[Short task]: Pick out every line in the records that contains the string "will", matching uppercase and lowercase exactly, and copy each of those lines.

[Information given]:

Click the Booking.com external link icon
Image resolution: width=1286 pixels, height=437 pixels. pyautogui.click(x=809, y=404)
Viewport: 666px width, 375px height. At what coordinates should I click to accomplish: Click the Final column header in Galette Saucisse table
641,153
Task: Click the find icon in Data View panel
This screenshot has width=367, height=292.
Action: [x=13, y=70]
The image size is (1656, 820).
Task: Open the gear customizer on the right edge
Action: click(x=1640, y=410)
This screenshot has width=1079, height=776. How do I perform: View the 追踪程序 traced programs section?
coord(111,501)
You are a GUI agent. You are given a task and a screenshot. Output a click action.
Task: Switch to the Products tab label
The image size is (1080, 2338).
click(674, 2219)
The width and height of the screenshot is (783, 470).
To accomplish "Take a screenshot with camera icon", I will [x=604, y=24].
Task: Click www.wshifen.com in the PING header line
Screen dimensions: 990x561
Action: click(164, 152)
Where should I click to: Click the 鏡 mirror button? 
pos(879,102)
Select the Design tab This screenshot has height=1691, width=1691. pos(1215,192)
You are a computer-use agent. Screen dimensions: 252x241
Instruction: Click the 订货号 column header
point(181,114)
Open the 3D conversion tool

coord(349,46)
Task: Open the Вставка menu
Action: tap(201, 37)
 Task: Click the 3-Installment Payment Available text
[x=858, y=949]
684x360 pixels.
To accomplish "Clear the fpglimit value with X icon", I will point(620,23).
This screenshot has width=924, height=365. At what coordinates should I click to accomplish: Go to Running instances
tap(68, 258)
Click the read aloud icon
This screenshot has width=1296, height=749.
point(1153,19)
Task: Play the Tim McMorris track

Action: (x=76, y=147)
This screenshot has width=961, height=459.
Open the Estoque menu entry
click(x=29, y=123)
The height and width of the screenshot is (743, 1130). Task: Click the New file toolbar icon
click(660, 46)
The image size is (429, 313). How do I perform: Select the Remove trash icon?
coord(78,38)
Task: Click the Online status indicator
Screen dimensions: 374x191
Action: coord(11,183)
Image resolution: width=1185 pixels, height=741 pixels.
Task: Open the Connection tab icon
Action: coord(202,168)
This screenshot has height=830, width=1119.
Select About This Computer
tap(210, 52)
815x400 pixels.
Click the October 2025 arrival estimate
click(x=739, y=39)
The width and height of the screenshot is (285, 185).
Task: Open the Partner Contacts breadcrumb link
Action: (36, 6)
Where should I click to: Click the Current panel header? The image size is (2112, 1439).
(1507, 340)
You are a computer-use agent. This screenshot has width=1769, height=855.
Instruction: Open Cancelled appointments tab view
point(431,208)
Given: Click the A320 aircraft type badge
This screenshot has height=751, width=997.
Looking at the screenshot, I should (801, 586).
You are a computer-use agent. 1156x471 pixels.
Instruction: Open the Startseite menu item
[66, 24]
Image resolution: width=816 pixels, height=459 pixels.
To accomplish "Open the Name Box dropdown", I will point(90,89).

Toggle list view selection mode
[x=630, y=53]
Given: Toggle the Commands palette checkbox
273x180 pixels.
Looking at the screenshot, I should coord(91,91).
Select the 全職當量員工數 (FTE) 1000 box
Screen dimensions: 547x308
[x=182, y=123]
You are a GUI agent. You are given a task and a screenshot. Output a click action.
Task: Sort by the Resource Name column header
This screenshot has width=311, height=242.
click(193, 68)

[Task output]:
To accomplish "Take a screenshot with camera icon", I will [x=604, y=24].
To accomplish "Clear the fpglimit value with X icon", I will point(620,23).
To accomplish "Open the Name Box dropdown", I will point(90,89).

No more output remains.